Er, except we don't. Seconds later, we're being pursued, and from there the mission becomes about A) losing the paps, and B) getting Lacey safely home. It's not too demanding, borne out by the fact that you earn yourself a relatively paltry $150 once you've returned her to the Vinewood Hills. One nice thing, though: as Lacey heads inside her swanky mansion, more lovely detail emerges, moths flying around your head and insects buzzing in the half-light of evening.


The sense of tranquility doesn't last long, however. Finally, in the last quarter of our demo, we're transported into the heart of an actual mission, entitled 'Blitz Play'; a kind of pint-sized heist.

Remember how we said Michael spends his days watching old Vinewood action movies? Turns out that that's actually a super-clever way for Rockstar to beg, steal and borrow every classic scene from every classic real-world cinematic heist. As the three men are brought together for the first time, we're told that the mission will involve stealing a boatload of security bonds from an armoured van. Although this isn't one of the game's big heists, and doesn't require anywhere near the level of planning those will (the pay-off is way smaller, for starters), the strategy for taking down the van - by blocking the road with a dumptruck, and then ramming it with another vehicle - is based on a movie Michael saw. Or, rather, a movie Rockstar saw. And that movie is Heat.


For the purposes of the demo, the three men - after Michael briefs them - appear in matching boiler suits, and different masks - monkey, hockey, skull - but in the main game, this type of 'mini heist' will be much more of an education in the art of prep, leaving you to secure vehicles yourself, outfits, masks, as well as the getaway vehicle and locations for dumping potentially damaging evidence like the dump truck. The idea is that, as the game builds up to those big, standout heists, these smaller ones will be a way to learn what works - but, more crucially, what doesn't.

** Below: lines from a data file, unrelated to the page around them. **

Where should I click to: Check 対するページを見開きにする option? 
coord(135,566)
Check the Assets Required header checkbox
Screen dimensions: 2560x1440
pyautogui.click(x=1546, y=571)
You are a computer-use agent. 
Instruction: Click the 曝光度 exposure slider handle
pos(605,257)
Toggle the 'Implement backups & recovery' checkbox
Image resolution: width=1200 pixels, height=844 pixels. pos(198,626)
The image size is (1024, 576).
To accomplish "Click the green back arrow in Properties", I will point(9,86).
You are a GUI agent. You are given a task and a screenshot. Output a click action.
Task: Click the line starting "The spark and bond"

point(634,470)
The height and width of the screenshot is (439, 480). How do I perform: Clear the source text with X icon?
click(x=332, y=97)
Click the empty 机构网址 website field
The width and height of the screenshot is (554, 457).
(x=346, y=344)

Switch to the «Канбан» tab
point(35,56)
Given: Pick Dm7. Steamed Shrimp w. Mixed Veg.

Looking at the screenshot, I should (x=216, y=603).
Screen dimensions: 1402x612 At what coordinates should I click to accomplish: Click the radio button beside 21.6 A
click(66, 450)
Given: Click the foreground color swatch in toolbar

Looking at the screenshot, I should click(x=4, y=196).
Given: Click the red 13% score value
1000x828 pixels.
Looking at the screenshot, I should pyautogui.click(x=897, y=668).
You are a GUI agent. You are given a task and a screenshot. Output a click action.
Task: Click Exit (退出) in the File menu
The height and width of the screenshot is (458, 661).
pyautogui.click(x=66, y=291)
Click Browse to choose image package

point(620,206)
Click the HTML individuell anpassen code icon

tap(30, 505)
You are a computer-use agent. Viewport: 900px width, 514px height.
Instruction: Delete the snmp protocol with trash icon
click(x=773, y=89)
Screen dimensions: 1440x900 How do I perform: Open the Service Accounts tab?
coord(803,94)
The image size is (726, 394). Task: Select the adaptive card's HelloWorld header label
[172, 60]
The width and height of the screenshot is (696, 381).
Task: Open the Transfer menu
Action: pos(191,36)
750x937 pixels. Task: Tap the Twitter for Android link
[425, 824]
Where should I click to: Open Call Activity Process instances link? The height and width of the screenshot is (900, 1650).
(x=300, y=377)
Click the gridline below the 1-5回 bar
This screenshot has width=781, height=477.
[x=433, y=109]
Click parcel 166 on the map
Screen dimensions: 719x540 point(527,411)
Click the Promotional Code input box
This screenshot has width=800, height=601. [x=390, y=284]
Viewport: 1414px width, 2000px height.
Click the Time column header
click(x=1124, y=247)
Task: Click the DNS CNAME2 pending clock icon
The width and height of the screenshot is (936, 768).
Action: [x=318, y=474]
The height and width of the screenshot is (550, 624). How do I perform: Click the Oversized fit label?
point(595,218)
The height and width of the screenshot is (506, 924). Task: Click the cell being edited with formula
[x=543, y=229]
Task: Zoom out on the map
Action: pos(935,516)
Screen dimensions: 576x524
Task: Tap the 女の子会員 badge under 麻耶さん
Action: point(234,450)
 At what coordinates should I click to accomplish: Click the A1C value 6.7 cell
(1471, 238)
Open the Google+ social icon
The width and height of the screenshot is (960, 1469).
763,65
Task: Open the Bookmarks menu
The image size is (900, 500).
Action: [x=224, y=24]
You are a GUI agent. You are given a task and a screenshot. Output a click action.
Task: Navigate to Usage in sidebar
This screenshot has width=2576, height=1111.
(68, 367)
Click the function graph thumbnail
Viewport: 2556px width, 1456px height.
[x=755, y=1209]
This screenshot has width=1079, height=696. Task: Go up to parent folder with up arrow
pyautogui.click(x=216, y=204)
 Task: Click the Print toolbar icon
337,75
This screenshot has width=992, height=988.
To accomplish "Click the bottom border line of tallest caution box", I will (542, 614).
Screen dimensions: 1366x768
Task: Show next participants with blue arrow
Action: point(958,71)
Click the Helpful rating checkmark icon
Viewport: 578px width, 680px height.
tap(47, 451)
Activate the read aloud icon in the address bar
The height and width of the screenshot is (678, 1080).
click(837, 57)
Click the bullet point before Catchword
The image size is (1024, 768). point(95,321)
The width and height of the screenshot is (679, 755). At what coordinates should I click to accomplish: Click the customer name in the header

In the big ones, there can be no mistakes: you need the right weapons and gear; you need to choose the right approach, whether it's brute force, or stealth, and plan out your tactics via a pre-mission corkboard; and you need to have hired the right crew for the right job - that's crew in addition to Michael, Franklin and Trevor. Choose to pay less and you get less qualified personnel; pay more, and you get more reliable drivers, gunmen and technicians - but they take a bigger cut. It's a balance, and it's through missions like 'Blitz Play' that you find your best approach.

What's immediately obvious is how multiple playable characters change the dynamics of the traditional GTA mission. You can switch between Franklin, Trevor and Michael in a variety of ways - during a cutscene, manually, or automatically when the AI takes control for you - and as our demo level plays out, we see evidence of all three. Michael must drive the dumptruck to the pre-determined location and park it across the street; Trevor will head for the rooftops to act as lookout; Franklin needs to lay in wait, in a tow truck, ready to ram the security van once it's forced to stop. That much is clear - how you interact with the trio, to what extent you use each of them, and how much you switch yourself or let the computer do, is entirely up to you. (Although, it's worth noting that, if you die, the mission returns to the last saved checkpoint; and even if two of the three characters are under AI control, they can still be killed off with enough damage.)


So it begins. As Michael makes his way to the location, the game's score kicks in (this time less ambient, and more like Hans Zimmer's opener for The Dark Knight). After following the truck for a while, we head to where Trevor is surveying the scene through a pair of binoculars. Michael asks him if everything looks okay. When Trevor gives him the nod, we switch back to Michael and a 'Block the road' prompt appears. We jack-knife the truck, get out of the cab and retreat to a safe distance - before the game switches to a dynamic camera angle, following the Gruppe 6 security van as it advances on the parked truck. Once the security van is in place, it's Franklin's turn.